- Original title: Long đình đối tụng lục
- Country: Vietnam
- Language: Sino-Vietnamese
- Genres: Chuanqi, historical fantasy

Publication
- Published in: Truyền kỳ mạn lục
- Publication date: 16th century

Chronology
| The Record of the Strange Encounter in the Western Camp | The Record of the Wrongdoing of Đào Thị |

= The Tale of the Lawsuit in Dragon Court =

Vietnamese folktale

The Tale of the Lawsuit in Dragon Court (龍庭對訟錄, Long đình đối tụng lục) is a Vietnamese legend told in Truyền kỳ mạn lục by Nguyễn Dữ in the 16th century.

== In Truyền kỳ mạn lục ==
The Tale of the Lawsuit in Dragon Court is the sixth story of Nguyễn Dữ's Truyền kỳ mạn lục collection, published in the second volume.
Vĩnh Lại District in Hồng Châu dwell many kinds of aquatic creatures, with dozens of temples for them built along rivers. In the era of Trần Minh Tông, the governor of Hồng Châu is Trịnh whose wife is Dương Thị. One day while docking next to a temple, Dương Thị is approached by servants of an aquatic lord. Although the governor tries his best to protect her, she is eventually kidnapped in a Mid-Autumn night. A devastated Trịnh resigns and comes to live by a river next to Đốn Mountain. He notes an old fortune-teller who often walks by his house. After befriending the man, Trịnh learns that he is White Dragon Marquis.

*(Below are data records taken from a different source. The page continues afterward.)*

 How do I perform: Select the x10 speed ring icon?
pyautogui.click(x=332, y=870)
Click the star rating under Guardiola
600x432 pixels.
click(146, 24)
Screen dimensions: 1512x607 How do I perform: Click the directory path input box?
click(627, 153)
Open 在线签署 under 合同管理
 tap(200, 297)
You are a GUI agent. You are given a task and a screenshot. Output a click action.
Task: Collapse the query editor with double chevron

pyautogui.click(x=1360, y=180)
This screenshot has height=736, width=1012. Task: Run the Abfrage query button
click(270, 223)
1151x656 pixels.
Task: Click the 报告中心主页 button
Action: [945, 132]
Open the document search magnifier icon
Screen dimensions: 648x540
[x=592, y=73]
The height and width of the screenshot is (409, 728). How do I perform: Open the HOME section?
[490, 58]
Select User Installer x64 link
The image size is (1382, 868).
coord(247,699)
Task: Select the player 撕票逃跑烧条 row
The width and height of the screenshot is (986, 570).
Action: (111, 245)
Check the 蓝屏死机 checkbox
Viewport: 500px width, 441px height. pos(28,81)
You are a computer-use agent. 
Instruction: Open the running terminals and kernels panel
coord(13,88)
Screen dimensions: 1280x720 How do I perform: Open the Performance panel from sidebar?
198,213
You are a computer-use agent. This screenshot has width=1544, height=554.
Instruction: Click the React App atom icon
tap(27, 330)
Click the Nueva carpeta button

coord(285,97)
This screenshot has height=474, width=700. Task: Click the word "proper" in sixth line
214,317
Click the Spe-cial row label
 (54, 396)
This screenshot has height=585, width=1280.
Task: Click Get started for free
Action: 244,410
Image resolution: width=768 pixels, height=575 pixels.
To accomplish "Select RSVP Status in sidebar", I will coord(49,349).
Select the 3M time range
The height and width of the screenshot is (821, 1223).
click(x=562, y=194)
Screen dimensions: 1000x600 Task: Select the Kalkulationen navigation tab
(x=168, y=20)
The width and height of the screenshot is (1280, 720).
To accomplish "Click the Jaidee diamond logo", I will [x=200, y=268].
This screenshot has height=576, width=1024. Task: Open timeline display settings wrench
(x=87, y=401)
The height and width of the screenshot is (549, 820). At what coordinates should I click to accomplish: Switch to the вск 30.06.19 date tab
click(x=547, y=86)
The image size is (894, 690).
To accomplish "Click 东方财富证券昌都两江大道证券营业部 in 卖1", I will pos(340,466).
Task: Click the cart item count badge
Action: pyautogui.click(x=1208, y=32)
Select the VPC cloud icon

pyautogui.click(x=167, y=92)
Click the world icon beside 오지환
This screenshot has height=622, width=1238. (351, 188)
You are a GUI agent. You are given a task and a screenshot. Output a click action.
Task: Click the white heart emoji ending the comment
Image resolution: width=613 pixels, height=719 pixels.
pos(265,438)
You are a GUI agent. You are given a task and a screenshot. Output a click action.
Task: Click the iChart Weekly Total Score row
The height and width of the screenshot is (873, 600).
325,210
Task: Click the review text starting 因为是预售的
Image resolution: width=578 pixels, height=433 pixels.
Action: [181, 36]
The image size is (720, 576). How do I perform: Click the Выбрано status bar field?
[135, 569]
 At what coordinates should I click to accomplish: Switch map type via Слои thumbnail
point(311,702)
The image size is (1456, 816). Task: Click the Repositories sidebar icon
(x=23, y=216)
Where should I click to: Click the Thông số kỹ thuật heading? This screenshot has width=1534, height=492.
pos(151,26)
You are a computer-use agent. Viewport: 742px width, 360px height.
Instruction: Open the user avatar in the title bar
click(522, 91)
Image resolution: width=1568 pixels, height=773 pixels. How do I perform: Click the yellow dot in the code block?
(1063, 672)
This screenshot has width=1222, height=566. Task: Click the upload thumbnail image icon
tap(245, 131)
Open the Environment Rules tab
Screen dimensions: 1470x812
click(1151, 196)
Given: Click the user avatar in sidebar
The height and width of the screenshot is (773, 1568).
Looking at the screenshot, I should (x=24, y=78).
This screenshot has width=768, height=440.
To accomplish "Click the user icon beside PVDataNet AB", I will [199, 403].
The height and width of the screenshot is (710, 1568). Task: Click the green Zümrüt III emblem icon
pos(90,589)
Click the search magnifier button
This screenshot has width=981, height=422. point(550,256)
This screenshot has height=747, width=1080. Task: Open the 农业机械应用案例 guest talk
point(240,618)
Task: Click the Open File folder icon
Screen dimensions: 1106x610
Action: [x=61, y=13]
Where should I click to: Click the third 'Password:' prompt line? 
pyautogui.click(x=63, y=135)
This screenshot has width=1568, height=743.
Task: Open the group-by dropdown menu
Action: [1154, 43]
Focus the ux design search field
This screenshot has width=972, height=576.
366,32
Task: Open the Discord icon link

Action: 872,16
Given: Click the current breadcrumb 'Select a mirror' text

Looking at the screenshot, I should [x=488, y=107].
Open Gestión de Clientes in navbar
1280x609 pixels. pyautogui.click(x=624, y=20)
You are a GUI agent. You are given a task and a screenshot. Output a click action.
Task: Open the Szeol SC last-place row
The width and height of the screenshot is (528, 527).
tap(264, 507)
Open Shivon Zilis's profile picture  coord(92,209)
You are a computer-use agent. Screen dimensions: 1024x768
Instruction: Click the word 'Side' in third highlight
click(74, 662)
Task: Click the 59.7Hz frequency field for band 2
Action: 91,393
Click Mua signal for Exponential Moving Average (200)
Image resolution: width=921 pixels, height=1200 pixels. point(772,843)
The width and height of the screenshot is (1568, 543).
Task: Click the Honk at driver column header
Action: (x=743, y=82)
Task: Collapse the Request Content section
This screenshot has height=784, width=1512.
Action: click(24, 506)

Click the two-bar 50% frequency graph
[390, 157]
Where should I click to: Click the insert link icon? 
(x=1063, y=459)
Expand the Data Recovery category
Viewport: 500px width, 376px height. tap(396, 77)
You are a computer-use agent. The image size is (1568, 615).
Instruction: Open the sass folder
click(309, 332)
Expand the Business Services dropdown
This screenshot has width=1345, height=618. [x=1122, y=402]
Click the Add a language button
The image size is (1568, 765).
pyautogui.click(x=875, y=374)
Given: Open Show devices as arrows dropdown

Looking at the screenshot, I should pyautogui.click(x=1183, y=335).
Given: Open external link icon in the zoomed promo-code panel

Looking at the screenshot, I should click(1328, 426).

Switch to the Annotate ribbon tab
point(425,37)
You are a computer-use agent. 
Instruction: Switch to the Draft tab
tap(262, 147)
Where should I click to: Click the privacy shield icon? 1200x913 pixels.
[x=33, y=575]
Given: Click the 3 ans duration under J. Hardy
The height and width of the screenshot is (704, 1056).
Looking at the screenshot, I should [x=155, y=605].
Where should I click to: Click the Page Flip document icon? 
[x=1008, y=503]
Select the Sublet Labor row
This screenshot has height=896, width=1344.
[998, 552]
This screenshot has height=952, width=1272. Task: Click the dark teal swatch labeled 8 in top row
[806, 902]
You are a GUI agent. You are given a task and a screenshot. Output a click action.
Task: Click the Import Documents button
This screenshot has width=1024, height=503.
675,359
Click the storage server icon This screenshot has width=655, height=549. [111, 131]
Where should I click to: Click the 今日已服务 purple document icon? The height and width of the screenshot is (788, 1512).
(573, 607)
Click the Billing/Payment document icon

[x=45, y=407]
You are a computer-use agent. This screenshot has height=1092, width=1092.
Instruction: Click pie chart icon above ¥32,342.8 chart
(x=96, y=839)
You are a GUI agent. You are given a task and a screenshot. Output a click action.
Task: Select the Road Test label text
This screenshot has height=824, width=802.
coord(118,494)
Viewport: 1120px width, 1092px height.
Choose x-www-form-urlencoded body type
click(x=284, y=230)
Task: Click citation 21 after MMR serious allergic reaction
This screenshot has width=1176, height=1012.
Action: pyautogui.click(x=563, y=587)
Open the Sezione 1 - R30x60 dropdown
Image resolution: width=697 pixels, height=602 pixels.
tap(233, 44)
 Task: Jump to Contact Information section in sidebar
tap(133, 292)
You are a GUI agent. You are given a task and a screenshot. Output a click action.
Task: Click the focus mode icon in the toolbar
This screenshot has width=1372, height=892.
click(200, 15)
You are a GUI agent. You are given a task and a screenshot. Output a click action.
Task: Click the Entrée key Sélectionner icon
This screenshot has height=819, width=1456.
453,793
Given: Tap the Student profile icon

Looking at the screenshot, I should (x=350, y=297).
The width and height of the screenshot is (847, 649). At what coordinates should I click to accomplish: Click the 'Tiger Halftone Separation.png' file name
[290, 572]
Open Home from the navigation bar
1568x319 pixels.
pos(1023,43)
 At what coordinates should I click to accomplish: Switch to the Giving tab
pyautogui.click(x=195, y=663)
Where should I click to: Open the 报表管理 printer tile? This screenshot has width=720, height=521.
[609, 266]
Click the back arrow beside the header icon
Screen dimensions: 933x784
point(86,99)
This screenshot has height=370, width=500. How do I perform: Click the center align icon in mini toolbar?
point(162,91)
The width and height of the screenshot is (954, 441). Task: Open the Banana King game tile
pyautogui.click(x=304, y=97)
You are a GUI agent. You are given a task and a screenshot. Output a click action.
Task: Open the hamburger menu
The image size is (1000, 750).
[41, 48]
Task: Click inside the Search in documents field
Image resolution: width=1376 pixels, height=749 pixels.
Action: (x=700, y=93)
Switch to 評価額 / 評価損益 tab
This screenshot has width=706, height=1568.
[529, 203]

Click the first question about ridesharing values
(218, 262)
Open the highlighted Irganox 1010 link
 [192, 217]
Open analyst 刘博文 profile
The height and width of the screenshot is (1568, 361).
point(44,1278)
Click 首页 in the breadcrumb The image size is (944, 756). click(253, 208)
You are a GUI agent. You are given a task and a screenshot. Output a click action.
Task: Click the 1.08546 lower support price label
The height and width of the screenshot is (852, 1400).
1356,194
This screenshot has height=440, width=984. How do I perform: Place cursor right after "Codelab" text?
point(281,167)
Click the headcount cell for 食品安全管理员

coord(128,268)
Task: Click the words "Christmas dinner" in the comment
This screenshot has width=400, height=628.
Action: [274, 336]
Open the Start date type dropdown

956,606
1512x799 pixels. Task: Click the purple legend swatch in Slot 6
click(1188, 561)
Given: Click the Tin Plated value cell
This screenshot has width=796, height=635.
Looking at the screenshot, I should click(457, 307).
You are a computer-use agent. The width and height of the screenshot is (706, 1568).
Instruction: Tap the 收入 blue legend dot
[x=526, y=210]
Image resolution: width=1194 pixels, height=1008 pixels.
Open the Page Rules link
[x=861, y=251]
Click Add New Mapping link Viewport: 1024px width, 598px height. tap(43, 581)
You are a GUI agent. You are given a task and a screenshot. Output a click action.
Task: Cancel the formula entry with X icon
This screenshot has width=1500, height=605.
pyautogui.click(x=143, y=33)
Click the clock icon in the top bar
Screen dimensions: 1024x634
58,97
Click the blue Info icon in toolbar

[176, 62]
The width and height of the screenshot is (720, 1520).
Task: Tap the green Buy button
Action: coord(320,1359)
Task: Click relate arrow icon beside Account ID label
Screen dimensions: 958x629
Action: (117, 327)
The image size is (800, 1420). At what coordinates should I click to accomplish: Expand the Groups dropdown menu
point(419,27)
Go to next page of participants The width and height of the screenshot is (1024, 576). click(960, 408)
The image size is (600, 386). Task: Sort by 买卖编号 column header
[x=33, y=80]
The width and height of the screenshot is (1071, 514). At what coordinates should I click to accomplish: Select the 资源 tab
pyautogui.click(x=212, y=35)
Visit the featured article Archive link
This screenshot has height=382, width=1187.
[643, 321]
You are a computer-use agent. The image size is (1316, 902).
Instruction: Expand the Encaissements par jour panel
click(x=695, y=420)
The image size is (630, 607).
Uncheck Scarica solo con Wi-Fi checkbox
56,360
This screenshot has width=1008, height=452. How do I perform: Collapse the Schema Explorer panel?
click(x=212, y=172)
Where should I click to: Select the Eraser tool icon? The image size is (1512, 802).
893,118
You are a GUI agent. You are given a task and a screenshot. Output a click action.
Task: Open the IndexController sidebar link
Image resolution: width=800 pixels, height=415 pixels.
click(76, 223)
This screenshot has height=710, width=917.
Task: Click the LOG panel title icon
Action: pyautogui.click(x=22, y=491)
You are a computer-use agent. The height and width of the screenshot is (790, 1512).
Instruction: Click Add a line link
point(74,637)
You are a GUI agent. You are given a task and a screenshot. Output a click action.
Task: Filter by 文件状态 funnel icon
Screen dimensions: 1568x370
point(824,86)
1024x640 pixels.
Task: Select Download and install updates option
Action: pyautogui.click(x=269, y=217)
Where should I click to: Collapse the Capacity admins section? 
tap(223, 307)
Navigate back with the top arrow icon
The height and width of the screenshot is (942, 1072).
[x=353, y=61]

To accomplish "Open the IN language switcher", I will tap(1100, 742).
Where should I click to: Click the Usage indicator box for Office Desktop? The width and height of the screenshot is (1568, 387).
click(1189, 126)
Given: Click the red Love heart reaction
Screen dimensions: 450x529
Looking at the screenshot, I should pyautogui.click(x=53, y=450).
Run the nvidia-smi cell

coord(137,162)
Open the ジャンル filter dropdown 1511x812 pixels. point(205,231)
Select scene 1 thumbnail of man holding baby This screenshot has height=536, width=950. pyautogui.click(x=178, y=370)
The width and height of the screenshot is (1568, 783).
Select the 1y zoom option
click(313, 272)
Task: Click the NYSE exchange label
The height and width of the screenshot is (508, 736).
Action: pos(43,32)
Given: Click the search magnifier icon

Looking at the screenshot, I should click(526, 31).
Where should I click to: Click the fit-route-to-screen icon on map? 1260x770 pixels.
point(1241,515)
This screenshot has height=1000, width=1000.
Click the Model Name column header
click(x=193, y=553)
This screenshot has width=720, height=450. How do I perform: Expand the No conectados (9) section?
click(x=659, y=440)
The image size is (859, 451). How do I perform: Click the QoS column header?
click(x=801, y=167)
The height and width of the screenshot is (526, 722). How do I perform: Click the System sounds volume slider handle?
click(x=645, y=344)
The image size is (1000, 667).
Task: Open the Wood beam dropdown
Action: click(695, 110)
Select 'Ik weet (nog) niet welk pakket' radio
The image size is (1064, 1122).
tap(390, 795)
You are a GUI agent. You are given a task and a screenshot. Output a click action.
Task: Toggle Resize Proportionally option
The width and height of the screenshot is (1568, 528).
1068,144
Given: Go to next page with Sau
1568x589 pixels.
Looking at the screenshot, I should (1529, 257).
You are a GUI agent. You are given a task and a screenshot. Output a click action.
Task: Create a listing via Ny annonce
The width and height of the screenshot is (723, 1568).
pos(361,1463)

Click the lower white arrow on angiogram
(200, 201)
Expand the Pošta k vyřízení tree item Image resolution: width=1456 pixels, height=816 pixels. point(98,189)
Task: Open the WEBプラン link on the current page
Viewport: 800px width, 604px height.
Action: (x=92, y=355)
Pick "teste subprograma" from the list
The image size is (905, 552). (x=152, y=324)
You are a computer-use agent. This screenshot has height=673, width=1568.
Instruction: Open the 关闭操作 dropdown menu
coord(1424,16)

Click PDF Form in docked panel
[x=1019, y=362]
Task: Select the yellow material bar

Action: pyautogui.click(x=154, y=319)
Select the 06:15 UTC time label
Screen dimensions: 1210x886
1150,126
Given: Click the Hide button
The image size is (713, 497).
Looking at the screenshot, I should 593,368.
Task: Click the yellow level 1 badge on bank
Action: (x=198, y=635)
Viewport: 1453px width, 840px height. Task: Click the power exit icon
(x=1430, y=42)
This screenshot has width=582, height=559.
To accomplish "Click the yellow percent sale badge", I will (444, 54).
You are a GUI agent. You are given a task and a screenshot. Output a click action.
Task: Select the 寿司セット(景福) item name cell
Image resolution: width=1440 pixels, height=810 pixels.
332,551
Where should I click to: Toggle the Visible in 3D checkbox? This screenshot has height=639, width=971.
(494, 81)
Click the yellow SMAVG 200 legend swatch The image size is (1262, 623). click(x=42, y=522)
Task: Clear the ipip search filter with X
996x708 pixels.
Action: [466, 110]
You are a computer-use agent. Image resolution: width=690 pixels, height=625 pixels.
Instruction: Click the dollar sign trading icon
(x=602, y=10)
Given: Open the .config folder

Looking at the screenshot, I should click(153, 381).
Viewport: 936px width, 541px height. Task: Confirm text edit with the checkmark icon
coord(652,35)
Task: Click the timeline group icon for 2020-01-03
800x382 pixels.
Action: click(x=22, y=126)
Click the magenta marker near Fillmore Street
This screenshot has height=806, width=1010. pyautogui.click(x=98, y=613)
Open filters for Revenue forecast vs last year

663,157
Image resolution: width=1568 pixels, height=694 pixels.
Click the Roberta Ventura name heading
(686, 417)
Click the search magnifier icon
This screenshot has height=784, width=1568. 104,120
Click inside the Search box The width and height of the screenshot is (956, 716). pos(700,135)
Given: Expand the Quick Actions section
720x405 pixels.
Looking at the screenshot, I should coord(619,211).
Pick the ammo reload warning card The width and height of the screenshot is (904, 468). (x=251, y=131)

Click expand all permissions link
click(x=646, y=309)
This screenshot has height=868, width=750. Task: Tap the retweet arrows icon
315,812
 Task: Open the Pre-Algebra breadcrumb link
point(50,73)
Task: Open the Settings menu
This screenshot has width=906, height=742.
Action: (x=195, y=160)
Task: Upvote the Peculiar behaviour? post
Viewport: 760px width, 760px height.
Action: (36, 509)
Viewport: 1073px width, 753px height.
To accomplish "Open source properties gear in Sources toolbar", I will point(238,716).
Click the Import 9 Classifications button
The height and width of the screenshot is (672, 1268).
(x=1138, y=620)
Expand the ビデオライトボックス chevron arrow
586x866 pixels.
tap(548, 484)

Trịnh asks if he could visit the underwater world, to which the old man agrees. After seeing the extraordinary world underwater, Trịnh tells the nobleman his story. Although White Dragon Marquis refuses to use force to help Trịnh, he advises him to collect evidence to sue the kidnapper to the Dragon King. A female servant of the Marquis volunteers, so Trịnh gives her a hairpin. The girl approaches the temple of Serpent Lord and learns that the lord has married a woman named Dương and they gave birth to a child last year. She pretends to damage a tree and offers the hairpin to the lady as a compensation. Dương Thị recognizes her husband's keepsake, so she gives the girl a letter to Trịnh, urging him to rescue her soon. Trịnh and the Marquis then go to the Dragon King's palace to report the Serpent's misdeed. Although the Serpent initially denies the accusation, his crime is exposed when Dương Thị is summoned. The Dragon King is outraged and wants to execute him, but one of his officials advises against giving a verdict while being angry. The King then sentences the Serpent to prison but allows him to keep the child he had with Dương Thị, and lets her go back to her first husband. After having a celebration with the Marquis, Trịnh and Dương Thị return to the surface. A year later, Trịnh goes back to the temple and learns that it has become ruined after a giant snake appeared and swam away on the day he sued the Serpent Lord.